● Task goal
Under this line are the records; repeat exactly the lines starting at the one containing "Given: Open the Update Software step label" and ending at the one containing "the Chelsea club", omitting pictures.

*** Opening of Records for this exercise ***

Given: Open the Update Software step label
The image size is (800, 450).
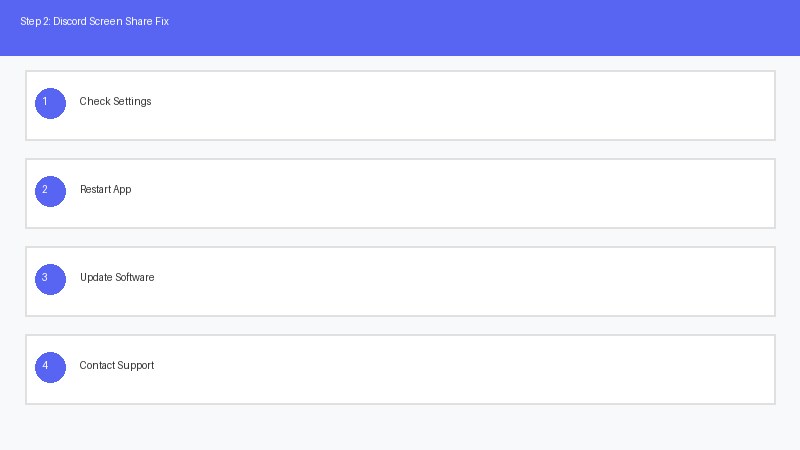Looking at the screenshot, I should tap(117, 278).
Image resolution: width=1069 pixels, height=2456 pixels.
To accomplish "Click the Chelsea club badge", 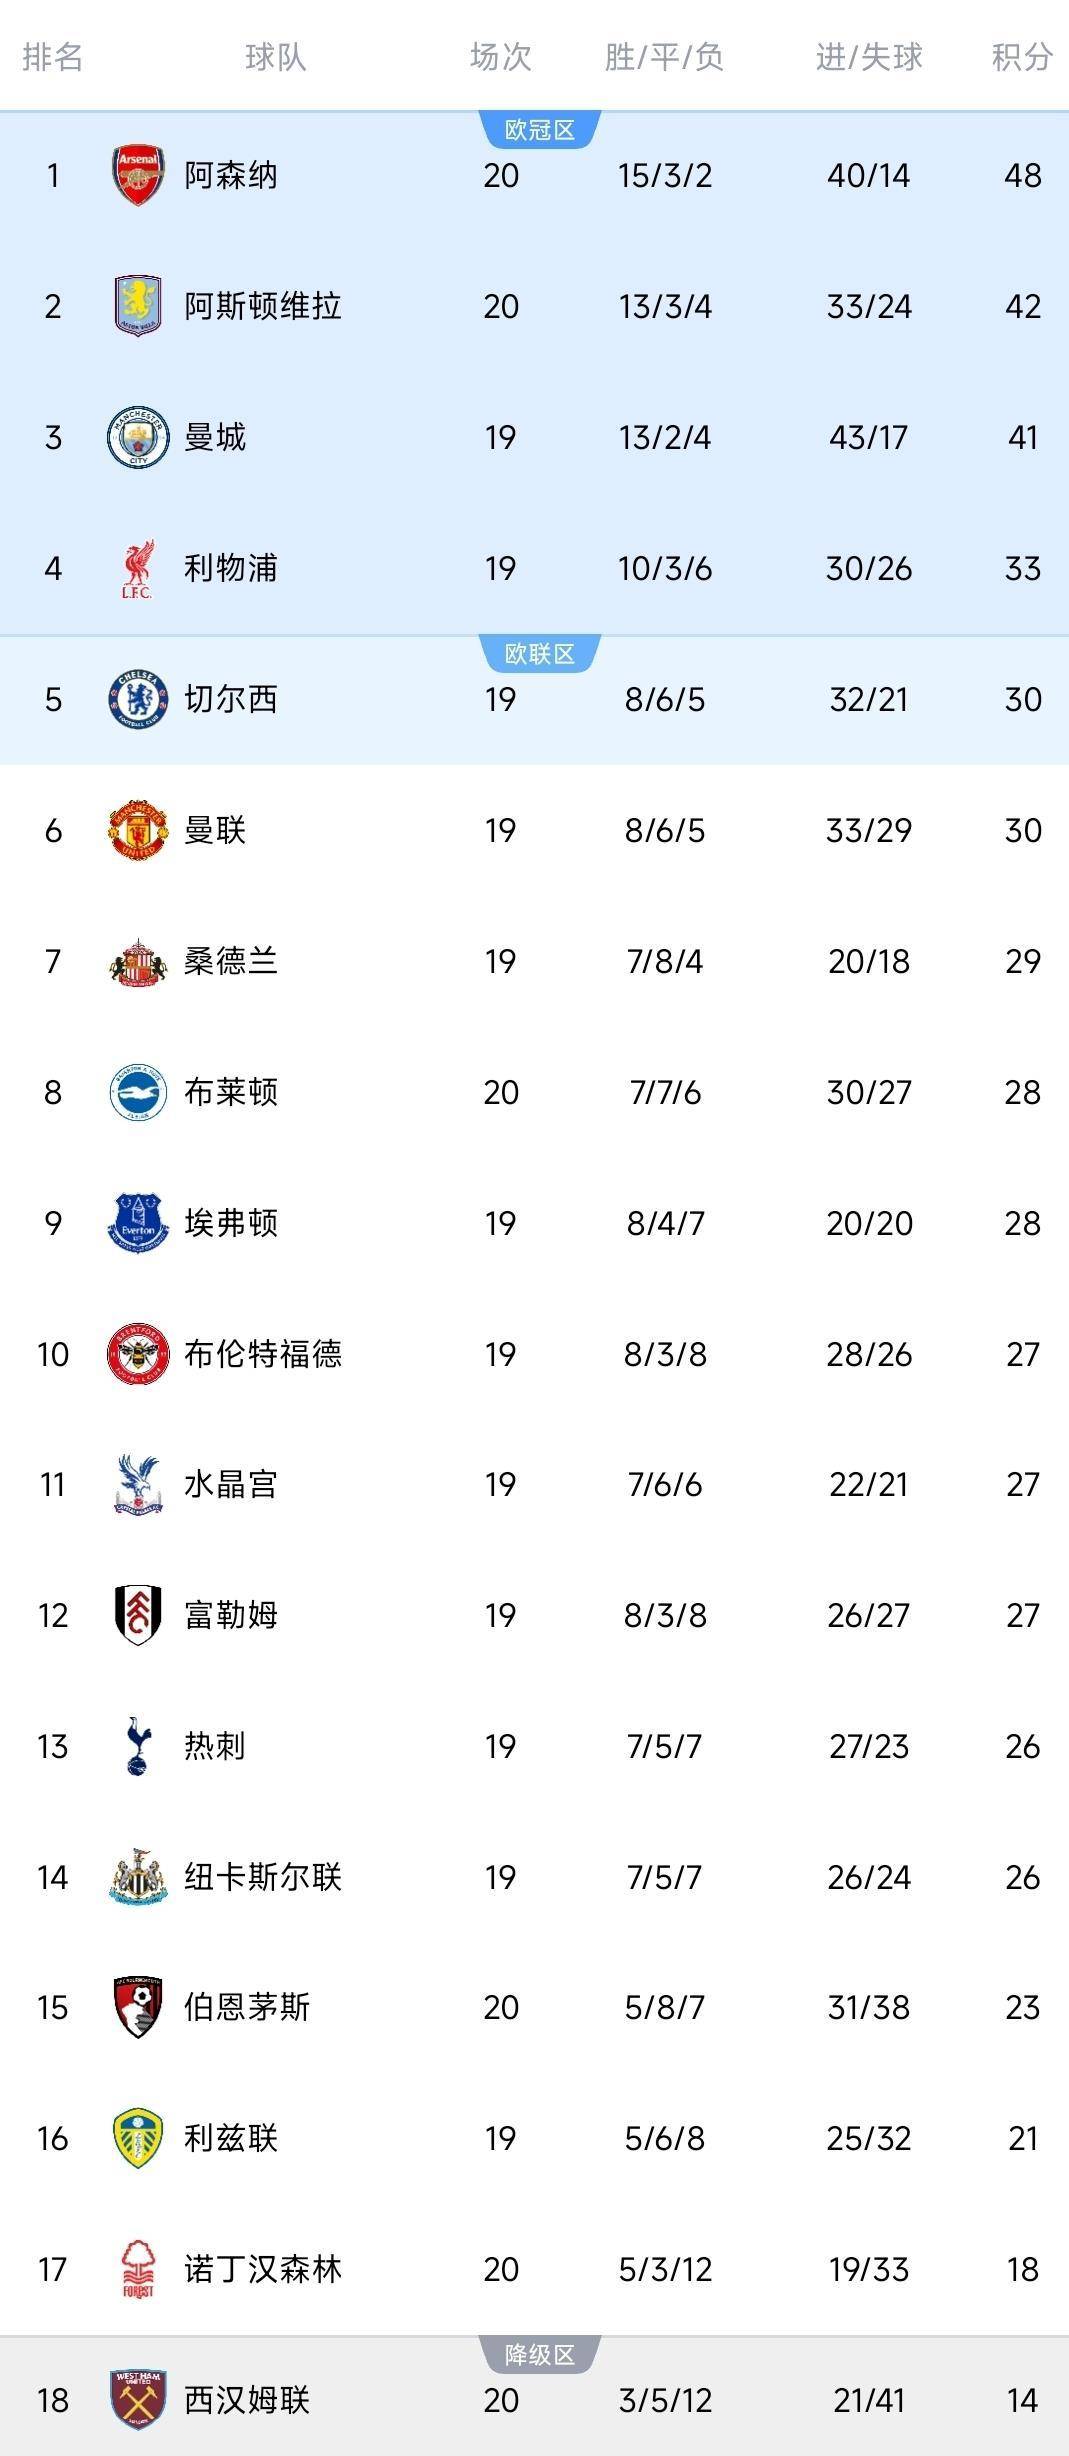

*** Close of Records for this exercise ***
*** Opening of Records for this exercise ***

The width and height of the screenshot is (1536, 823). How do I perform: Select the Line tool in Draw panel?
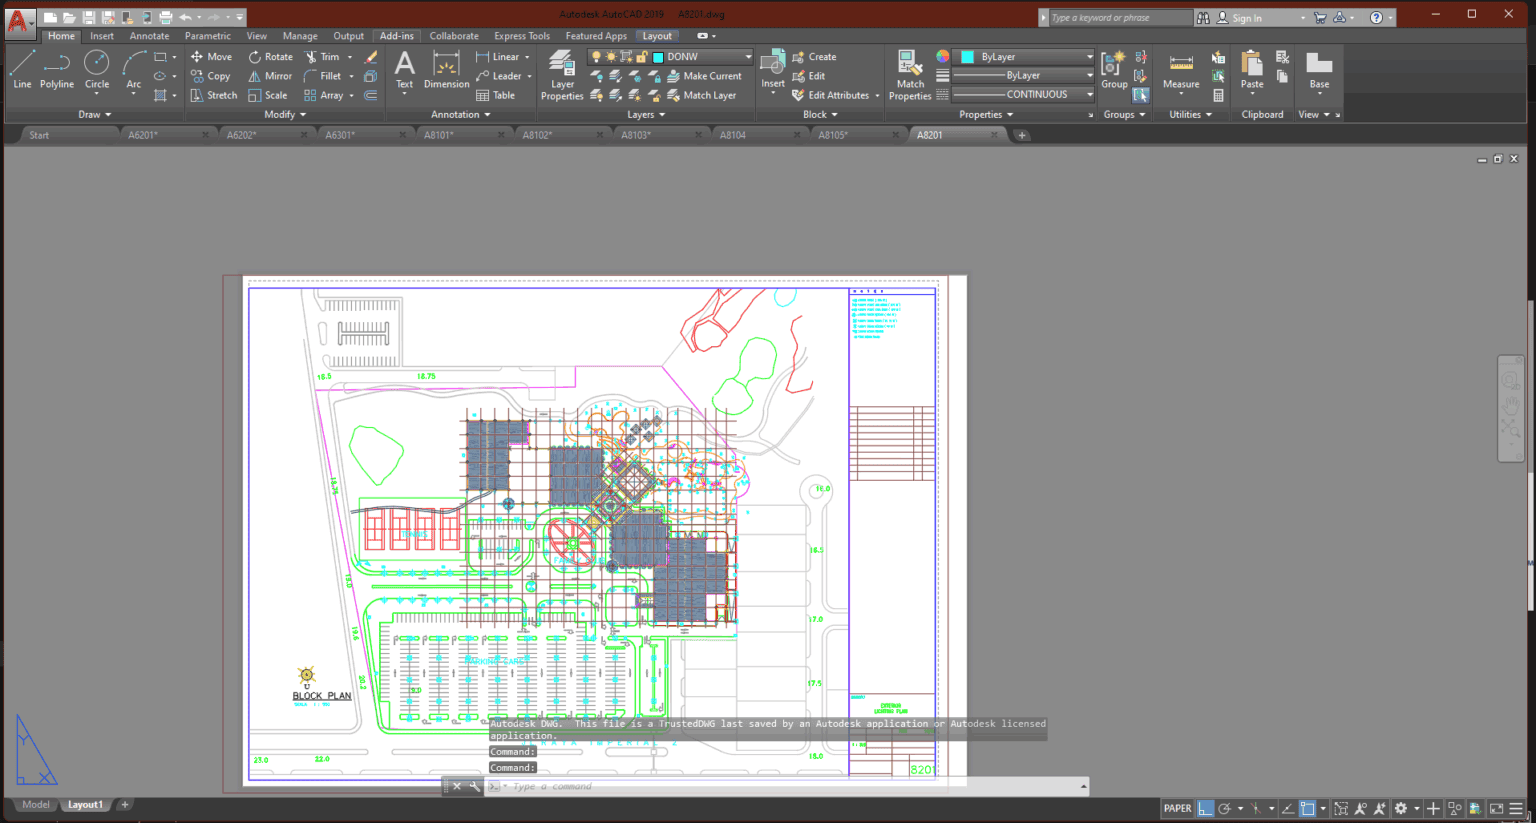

*** Close of Records for this exercise ***
*** Opening of Records for this exercise ***

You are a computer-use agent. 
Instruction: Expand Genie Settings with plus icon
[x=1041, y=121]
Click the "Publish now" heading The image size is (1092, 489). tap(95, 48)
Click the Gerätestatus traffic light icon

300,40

*** Close of Records for this exercise ***

● Answer
Given: Open the Update Software step label
The image size is (800, 450).
Looking at the screenshot, I should tap(117, 278).
Image resolution: width=1069 pixels, height=2456 pixels.
To accomplish "Click the Chelsea club badge", 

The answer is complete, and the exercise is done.